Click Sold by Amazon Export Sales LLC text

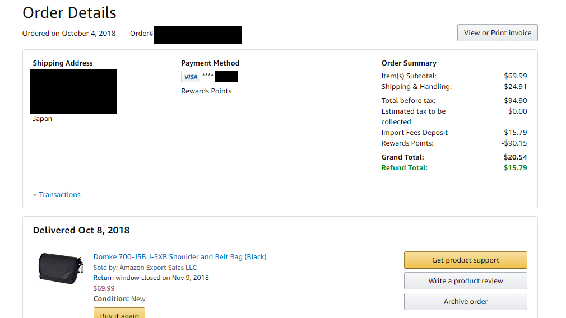pos(145,268)
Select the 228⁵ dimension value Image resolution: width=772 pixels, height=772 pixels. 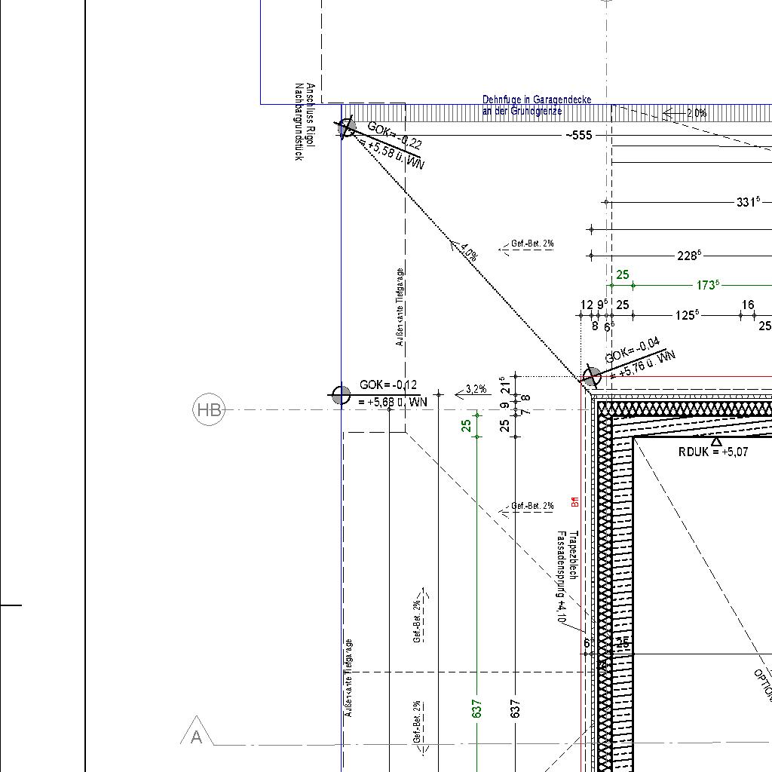click(x=689, y=256)
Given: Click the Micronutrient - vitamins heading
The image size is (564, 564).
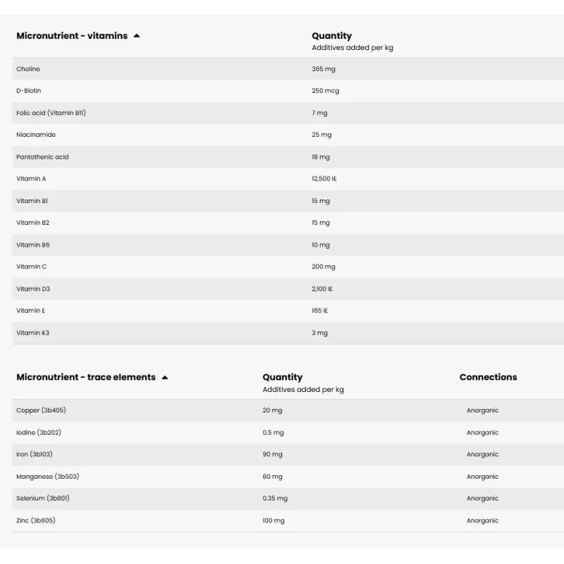Looking at the screenshot, I should pos(72,36).
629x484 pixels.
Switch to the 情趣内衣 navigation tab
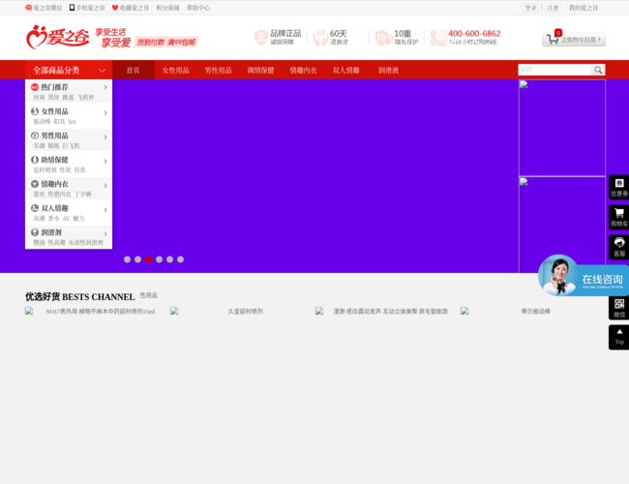[303, 71]
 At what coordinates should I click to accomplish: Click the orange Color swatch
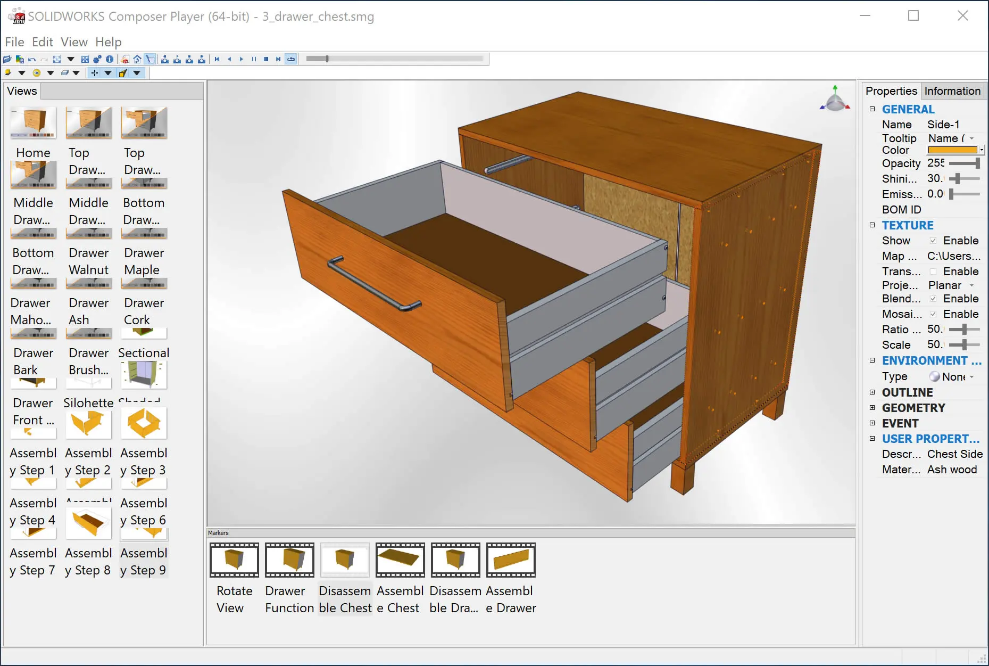(x=953, y=151)
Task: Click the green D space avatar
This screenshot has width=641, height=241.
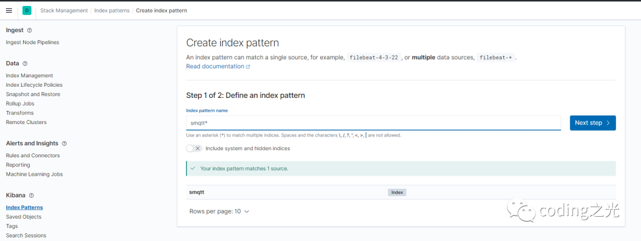Action: tap(27, 11)
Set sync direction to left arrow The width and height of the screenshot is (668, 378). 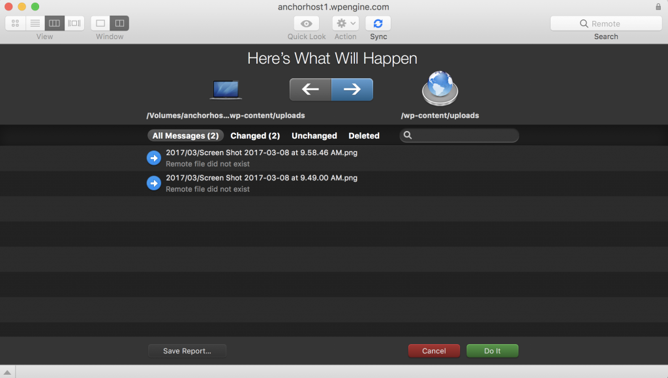click(x=311, y=90)
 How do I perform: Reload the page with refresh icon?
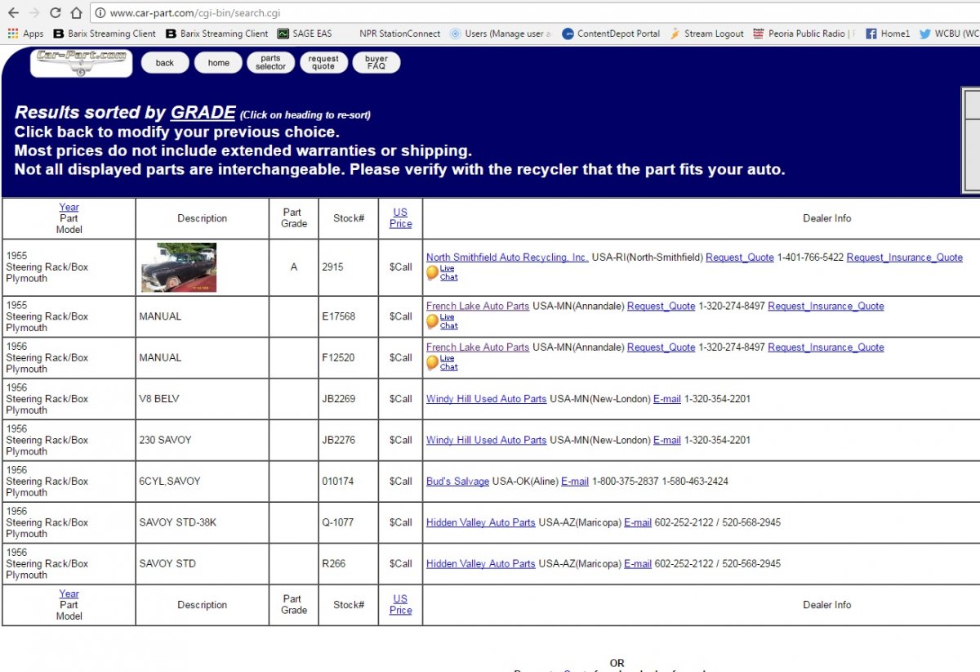click(x=55, y=13)
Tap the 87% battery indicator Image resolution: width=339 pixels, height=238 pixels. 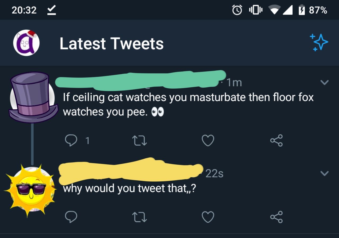tap(313, 10)
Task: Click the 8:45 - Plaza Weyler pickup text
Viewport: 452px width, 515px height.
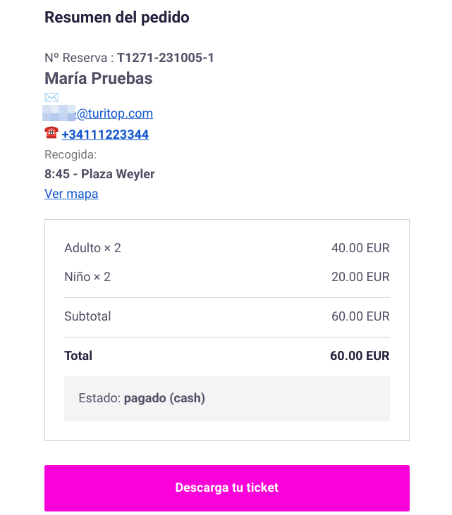Action: [x=99, y=174]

**WHAT TO DO:**
When a line in the material includes the word "Task", copy it out.

**OUTPUT BELOW:**
Task: Click the green D space avatar
Task: Click the 8:45 - Plaza Weyler pickup text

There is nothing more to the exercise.